Pero algo empezaría a cambiar en 1914. En Sarajevo, el 28 de junio, moría asesinado el Archiduque Franz Ferdinand, un detonante para que, un mes más tarde, comenzara una guerra que se iría extendiendo por toda Europa, primero, y luego por el mundo. 


Ese mismo año, en noviembre, el banquero Emil Kiesler y su esposa Gertrud tuvieron la que sería su primera y única hija, Hedwig. ¡Qué difícil de vocalizar sería ese nombre para aquella niña! La pequeña, al empezar a hablar, no podía pronunciarlo y empezó a llamarse a sí misma Hedy. Y ya siempre sería Hedy para todos, incluidos sus padres. Sus primeros años fueron muy determinantes; en su casa convivían los números y las finanzas de su progenitor con el arte y la creación por parte de su madre, pianista. Todo para la pequeña Hedy. Y ella aprendía en una inusual mezcla de libertad y disciplina, de arte y de ciencia, de respeto y rebeldía.

 

Con diecisiete años fue a Praga. Un joven director de cine quería dirigir una película, de las que más tarde se llamarían “de arte y ensayo”, y estaba haciendo el casting. “Éxtasis”. Y allí se presentó Hedy. No le dieron muchas esperanzas, la candidata favorita era una actriz mejicana que ya había tenido algún éxito anterior. Pero Loreta Tovar se negó en redondo.


“Ah, no, por ahí no paso, no señor, solo faltaba…Tendrán que cambiar el guion”.


El representante de Loreta pidió que se eliminaran dos escenas. Ella no estaba dispuesta a aparecer desnuda ni a fingir un orgasmo de forma realista.


Pero no lo hicieron. Loreta estalló de cólera: “Pues entonces que le den el papel a la siguiente, la que está esperando ahí sentada tocando el piano. ¡Qué mosquita muerta!, esa seguro que lo enseña todo y se queda tan tranquila”.


Bueno, qué se le iba a hacer, probarían con la principiante.


“A ver … ¿cómo decía que se llamaba usted?”
“Hedy Kiesler”.
“Muy bien, Hedy, el papel es suyo, si quiere. ¿Tiene usted algún problema con esas escenas?”.
“Pues no, ningún problema. Y muchas gracias por confiar en mi”.


En ese momento cambió su vida. Y - aunque eso tardaría mucho más tiempo en llegar- también la de todos los que utilizamos un teléfono móvil. Todo porque una actriz llamada Loreta Tovar se negó a aparecer desnuda en una película checa llamada “Éxtasis” que se rodaría en Praga en el verano de 1932.

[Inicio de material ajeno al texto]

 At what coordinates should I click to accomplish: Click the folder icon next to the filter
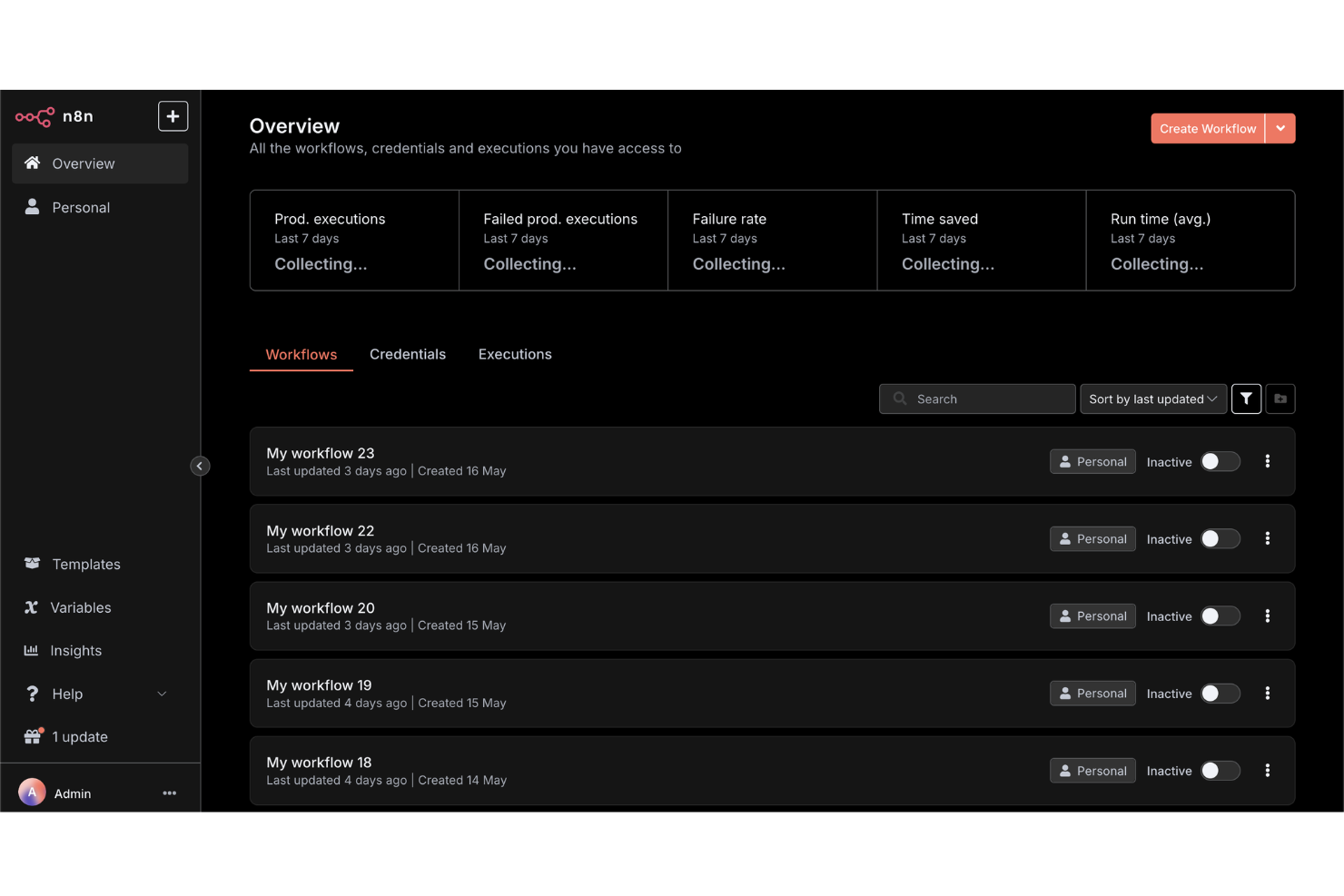(1280, 399)
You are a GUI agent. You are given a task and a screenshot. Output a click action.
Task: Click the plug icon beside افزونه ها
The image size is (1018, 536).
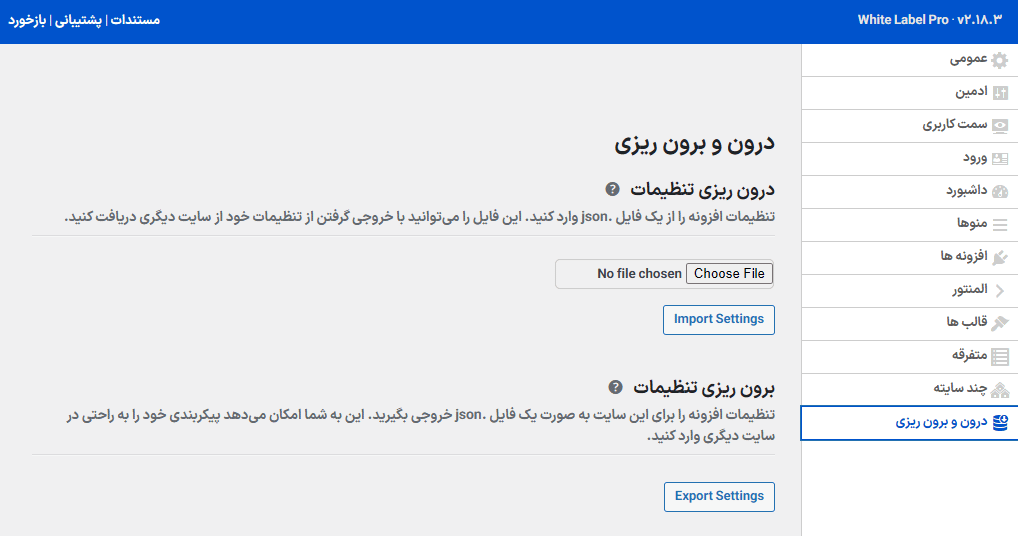(x=999, y=258)
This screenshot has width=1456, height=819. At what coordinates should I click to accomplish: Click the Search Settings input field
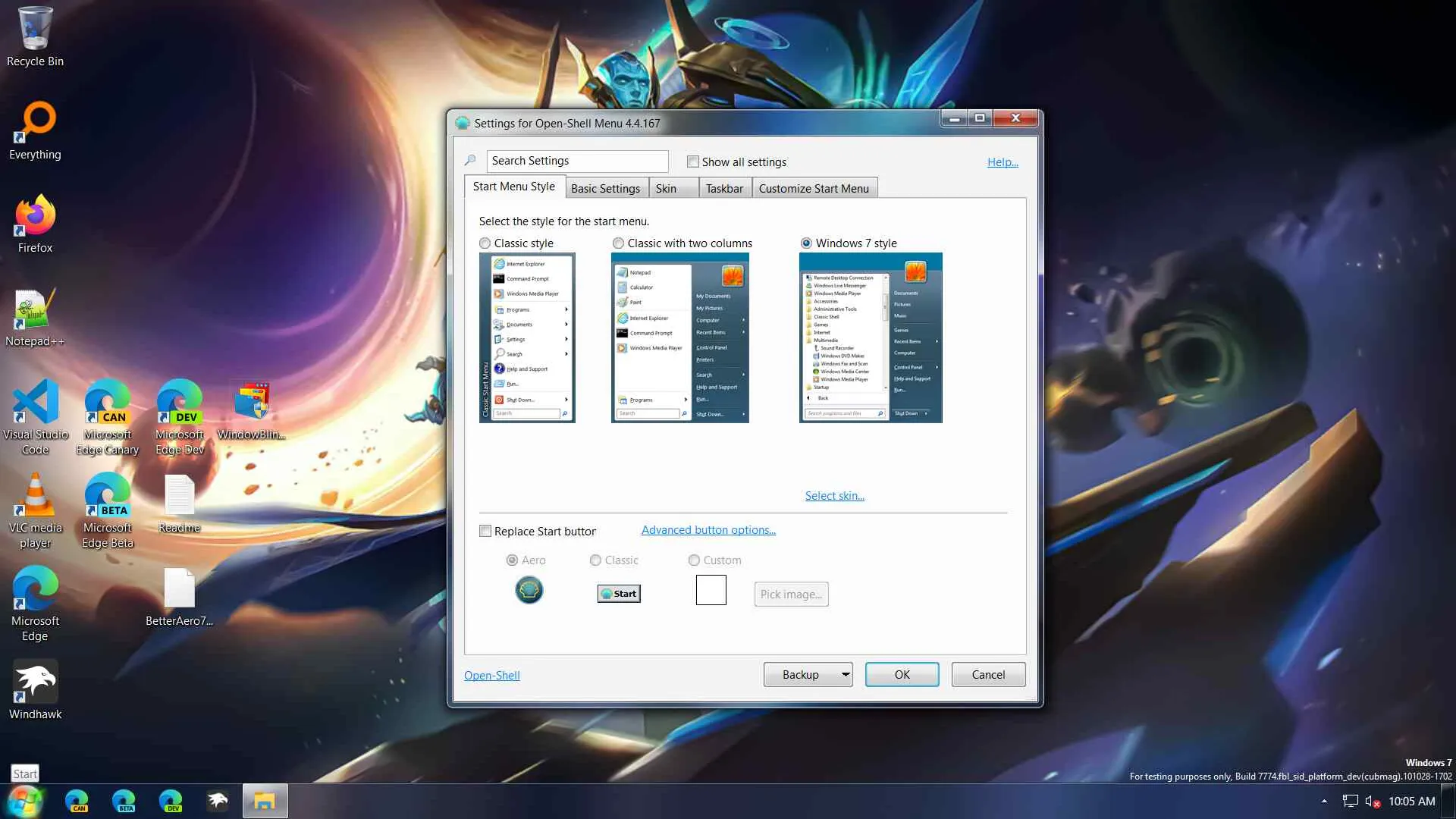click(576, 161)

El 14 de febrero de 1933 se estrenó en Viena. Hedy y sus padres tenían reservados sus asientos en las filas centrales del teatro. Y ella había estado temiendo, cada día más, la llegada de ese momento. No les había contado nada, solo que todo había ido bien en el rodaje. Pero pronto se apagarían las luces y comenzaría la proyección. Algo tendría que decirles, pero no sabía cómo.


Por fin, en la oscuridad de los primeros minutos, se inclinó hacia su madre:
“Mamá, la película es un poco…” artística”, ¿eh? ¿Se lo puedes decir a papá?”.
Gertrud repitió la frase al oído de su marido quien asintió sin decir nada.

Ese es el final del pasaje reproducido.